The potential environmental risk of the substances used in the project is assessed at each stage of development. The methods developed for this purpose form the basis of an assessment strategy for biopolymers that does not yet exist. Based on the materials provided, a two-stage test strategy is pursued.
First, a broad test is carried out within the intrinsic screening procedure to assess the degradability and toxicity. Here, used and developed materials are analysed as individual components. The environmental behaviour (fate) of the components is evaluated by investigating biodegradation in miniaturised approaches with sewage sludge. The decisive factor in this analysis is a general statement on degradability (yes/no), with the possibility of a basic characterisation of degradation or identification of degradation products. Also, it may then be possible to give feedback to ecotoxicology, if studies on environmental impact with degradation products become relevant. The identification of degradation products in complex environmental matrices is made possible by the production and use of 14C-labelled formulations coupled with the establishment of analytical methods. Potentially this analytical methodology can subsequently be transferred to unlabelled substances and degradation products. For a robust assessment of degradability, a comparison of the results from the sewage sludge screening with the results of the degradation in soils by a soil degradation screening and a representative study according to OECD 307 for acceptance by regulatory authorities will be carried out.
The environmental impact is initially investigated, with solutions or aqueous eluates of the materials, on aquatic and terrestrial model organisms. To cover all trophic levels, miniaturised algae, daphnia and fish embryo tests are established. By combining these tests with OMICs methods, harmful mechanisms of action are also detected at the molecular level. Furthermore, miniaturised rapid tests are used to look at the effect on soil microorganisms. The respective results are compared with results of accepted approval tests according to OECD, ideally supported by typical literature values or alternatively by self-generated experimental values. Prior to the production of the finished product (encapsulated seed), components that have been identified as non-toxic and degradable are tested again for their effect on soil (micro)organisms to confirm safety.
Subsequently, the behaviour of the encapsulated seed is evaluated in the environmental simulation in small lysimeters. The investigation and evaluation of fate and effect on soil microorganisms is carried out simultaneously and using newly developed methods.

Supplied material:

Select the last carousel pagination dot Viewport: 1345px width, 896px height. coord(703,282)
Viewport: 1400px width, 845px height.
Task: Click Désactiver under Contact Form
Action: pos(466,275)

Problem description: Based on the text about assessing the environmental risk of the project's biopolymers, explain in one to three sentences why miniaturised algae, daphnia and fish embryo tests are established.

Written response: These tests are established to cover all trophic levels when investigating the environmental impact of the materials. That impact is first examined with solutions or aqueous eluates of the materials.